Татуировщик из Освенцима | страница 78
— Надо же во что-то верить.
— Я верю. Я верю в тебя и меня, а еще в то, что мы выберемся отсюда и построим совместную жизнь, когда мы сможем…
— Знаю, когда бы и где бы ни захотели. — Она вздыхает. — О, Лале, если бы только.
Лале поворачивает ее лицом к себе:
— Быть евреем для меня не самое главное. Я не отказываюсь от этого, но я прежде всего человек, мужчина, влюбленный в тебя.
— А если я хочу сохранить свою веру? Если она по-прежнему для меня важна?
— Не мне это решать.
— Нет, тебе.
Они погружаются в неловкое молчание. Он смотрит на ее лицо с опущенными глазами.

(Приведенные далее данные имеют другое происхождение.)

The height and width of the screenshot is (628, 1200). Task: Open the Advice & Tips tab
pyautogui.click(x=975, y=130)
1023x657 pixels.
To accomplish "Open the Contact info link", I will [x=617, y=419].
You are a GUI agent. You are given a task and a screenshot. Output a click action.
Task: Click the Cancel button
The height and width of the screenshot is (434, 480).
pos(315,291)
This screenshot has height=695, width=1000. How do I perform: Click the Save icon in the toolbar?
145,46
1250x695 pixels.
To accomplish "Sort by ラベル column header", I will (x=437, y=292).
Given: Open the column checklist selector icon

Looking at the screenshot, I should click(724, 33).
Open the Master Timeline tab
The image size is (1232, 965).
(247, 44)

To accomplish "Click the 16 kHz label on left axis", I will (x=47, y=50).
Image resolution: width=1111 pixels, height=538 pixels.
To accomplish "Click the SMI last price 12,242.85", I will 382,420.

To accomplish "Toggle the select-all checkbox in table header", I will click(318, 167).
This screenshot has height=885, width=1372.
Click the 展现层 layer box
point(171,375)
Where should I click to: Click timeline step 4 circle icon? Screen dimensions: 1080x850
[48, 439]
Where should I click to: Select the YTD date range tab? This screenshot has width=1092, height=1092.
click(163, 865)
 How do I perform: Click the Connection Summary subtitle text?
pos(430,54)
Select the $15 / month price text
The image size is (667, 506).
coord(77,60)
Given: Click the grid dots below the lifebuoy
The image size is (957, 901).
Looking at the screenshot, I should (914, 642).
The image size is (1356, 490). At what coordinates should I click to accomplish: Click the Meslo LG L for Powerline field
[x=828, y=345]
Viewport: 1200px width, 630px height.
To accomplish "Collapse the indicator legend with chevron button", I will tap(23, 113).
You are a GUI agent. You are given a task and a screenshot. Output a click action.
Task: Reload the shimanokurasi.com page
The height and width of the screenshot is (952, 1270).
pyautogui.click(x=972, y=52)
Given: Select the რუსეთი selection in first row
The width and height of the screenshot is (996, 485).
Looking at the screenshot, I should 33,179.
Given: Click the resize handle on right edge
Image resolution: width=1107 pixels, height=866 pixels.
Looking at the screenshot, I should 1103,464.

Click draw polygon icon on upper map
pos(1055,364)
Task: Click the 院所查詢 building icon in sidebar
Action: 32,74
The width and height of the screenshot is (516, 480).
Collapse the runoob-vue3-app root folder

— Я не против того, чтобы ты продолжала верить, — ласково говорит Лале. — По сути дела, я стану поощрять тебя в твоей вере, если она много для тебя значит и поможет остаться со мной. Когда мы вырвемся отсюда, я буду поддерживать твою веру, и когда у нас пойдут дети, они смогут перенять веру матери. Это тебя устраивает?
— Дети? Не знаю, смогу ли я родить детей. Боюсь, я вся ссохлась внутри.
— Однажды мы вырвемся отсюда, и я смогу немного тебя подкормить, и у нас родятся дети. Красивые дети, похожие на маму.
— Спасибо, любовь моя. Ты заставляешь меня верить в будущее.
— Хорошо. Значит ли это, что ты наконец скажешь свою фамилию и откуда ты родом?
— Пока нет. Я говорила тебе, это случится в тот день, когда мы уедем отсюда. Пожалуйста, не спрашивай меня больше.
После расставания с Гитой Лале разыскивает Леона и некоторых других из блока 7. Стоит прекрасный летний день, и он намерен, пока это возможно, насладиться солнечным теплом и общением с друзьями. Они садятся у стены барака и заводят незатейливый разговор. При звуке сирены Лале прощается с ними и идет обратно в свой барак. Подходя к зданию, он чувствует: что-то не так. У входа стоят цыганские дети, не бегут ему навстречу, а отходят в сторону, когда он проходит мимо. Он приветствует их, но они не отвечают. Открыв дверь своей комнаты, он моментально понимает почему. На койке разложены драгоценности и деньги, вынутые из-под матраса. Его поджидают два эсэсовца.
— Потрудись объяснить это, Татуировщик!
Лале не знает, что сказать.
Офицер выхватывает из его рук портфель и высыпает на пол инструменты и бутылочки с чернилами. Потом они складывают ценности в портфель. Направив на него пистолеты, они зна́ком приказывают идти вперед. Дети отступают в сторону, когда Лале выводят из цыганского лагеря. Как он полагает, в последний раз.
Лале стоит перед Хустеком. Содержимое его портфеля рассыпано по столу обершарфюрера.